Sparprogramme und Stellenabbau
Druckmaschinenbranche ächzt

Der weltgrößte Hersteller von Druckmaschinen, Heidelberger Druck, schreibt rote Zahlen und ist damit nicht allein: Die gesamte Branche ächzt unter der Flaute im Werbe- und Anzeigenmarkt.

HB/dpa HEIDELBERG. Nicht nur der Weltmarktführer aus Heidelberg versucht mit drastischen Sparprogrammen wieder Land zu sehen. MAN Roland (Offenbach) und Koenig & Bauer (KBA) aus Würzburg, die Nummer zwei und drei der Druckmaschinenbranche, haben einen ähnlich harten Kurs eingeschlagen.

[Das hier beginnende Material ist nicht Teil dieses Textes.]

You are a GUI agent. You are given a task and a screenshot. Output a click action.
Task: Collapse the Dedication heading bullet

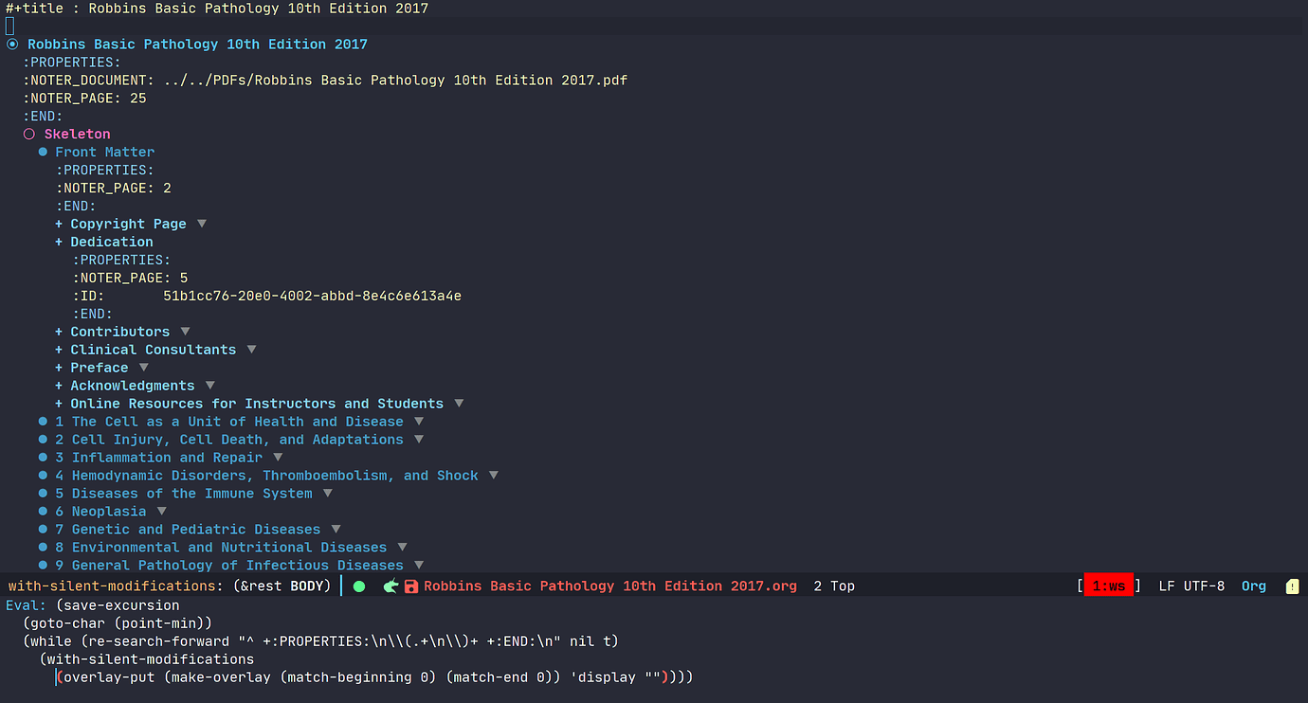pyautogui.click(x=57, y=242)
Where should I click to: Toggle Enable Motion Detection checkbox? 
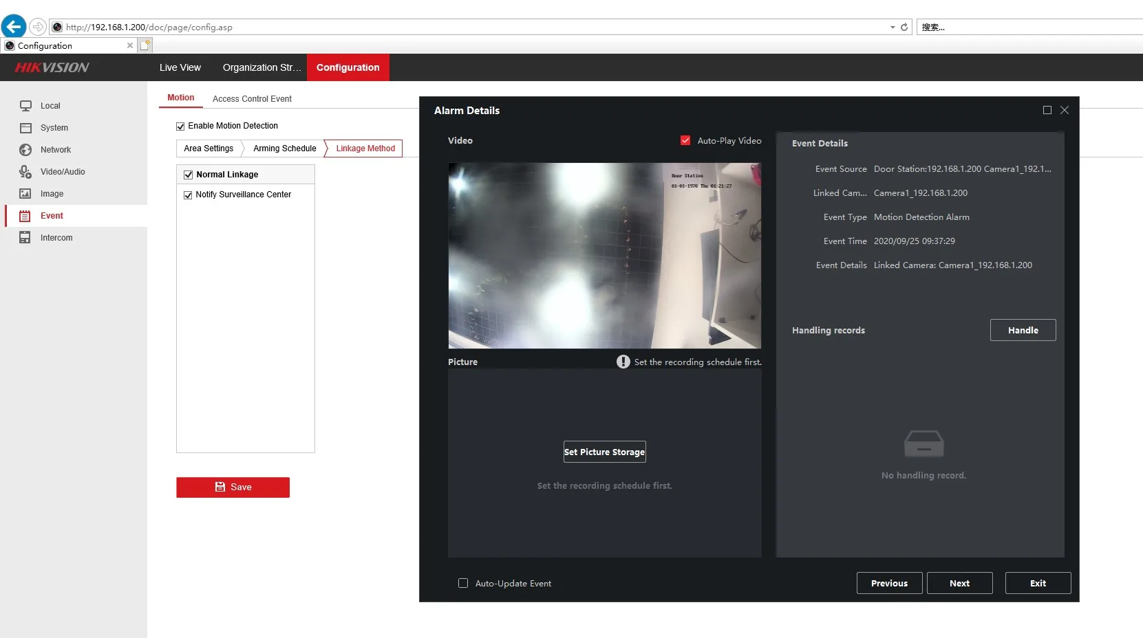tap(180, 127)
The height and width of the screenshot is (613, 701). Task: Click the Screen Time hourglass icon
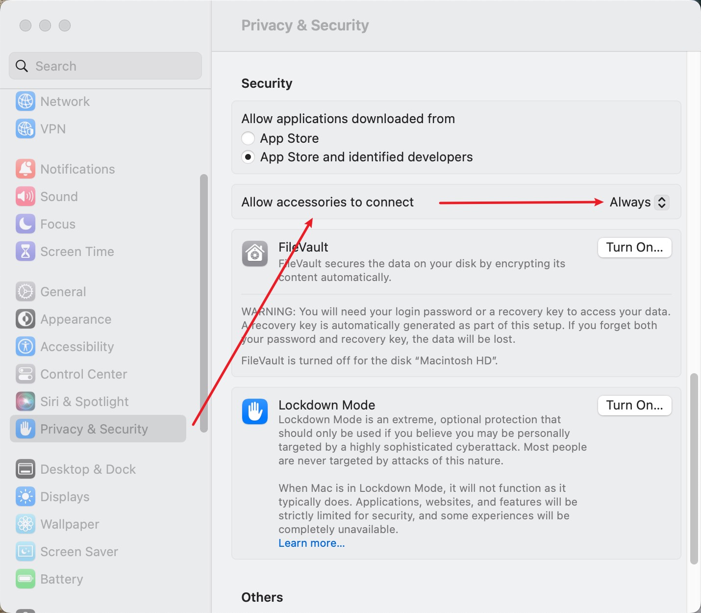tap(25, 252)
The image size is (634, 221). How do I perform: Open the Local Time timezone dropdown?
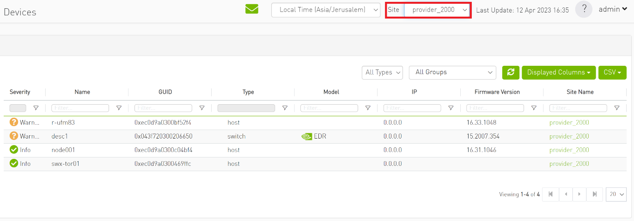pyautogui.click(x=326, y=10)
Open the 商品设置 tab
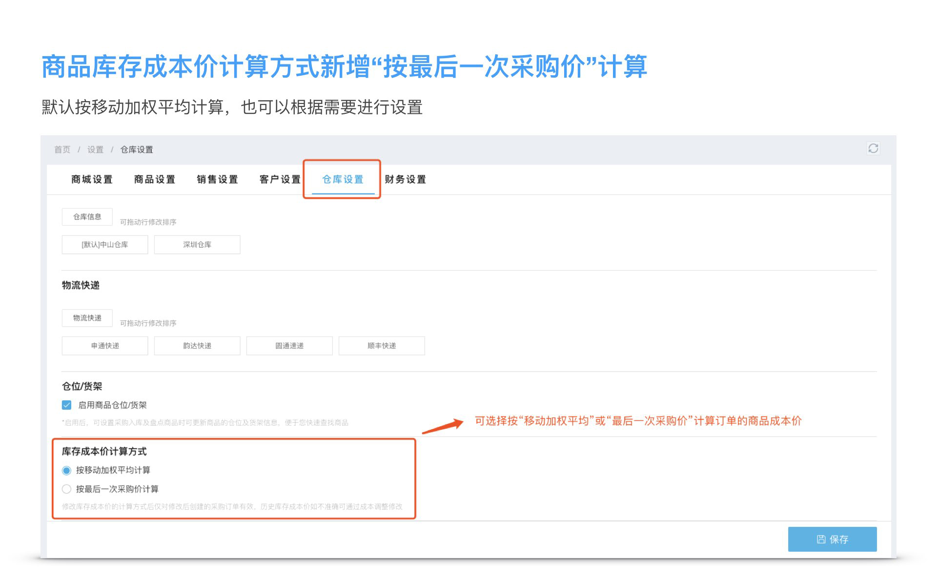937x586 pixels. coord(155,179)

200 Millionen Euro wollen die Heidelberger mit dem Sparkonzept vom Geschäftsjahr 2003/04 (31. März) an jährlich einsparen. Erste Schritte gab es bereits im dritten Quartal des laufenden Geschäftsjahres: Mit 126 Millionen Euro wurde das Ergebnis nach Steuern nach Angaben von Dienstag belastet. Dabei schlugen vor allem hohe Kosten für den Stellenabbau zu Buche. Im Oktober hatte das Unternehmen angekündigt, weltweit 2200 Arbeitsplätze zu streichen, davon 1800 in Deutschland. Das Ergebnis brach um fast 200 Prozent von 84 Millionen auf minus 82 Millionen Euro ein. Der Umsatz sackte um 18,7 Prozent auf 2,9 Milliarden Euro.

Auch wenn die Aussichten für das Gesamtjahr ähnlich düster klingen, setzt Finanzchef Herbert Meyer voll auf die bereits im Oktober vergangenen Jahres beschlossenen Sparmaßnahmen. Im Geschäftsjahr 2003/04 sollen wieder schwarze Zahlen geschrieben werden, verkündete Meyer bei der Bekanntgabe der Zahlen für die ersten neun Monate des laufenden Geschäftsjahres. Bis dahin liegt aber noch eine längere Durststrecke vor den Heidelbergern: 2002/03 wird nach ersten Prognosen mit einem Umsatzrückgang auf bis zu 4,1 Milliarden Euro (2001/02: 5,0 Mrd Euro) sowie einem Verlust zwischen 50 und 70 Millionen Euro (2001/02: plus 201 Mio Euro) ausgegangen.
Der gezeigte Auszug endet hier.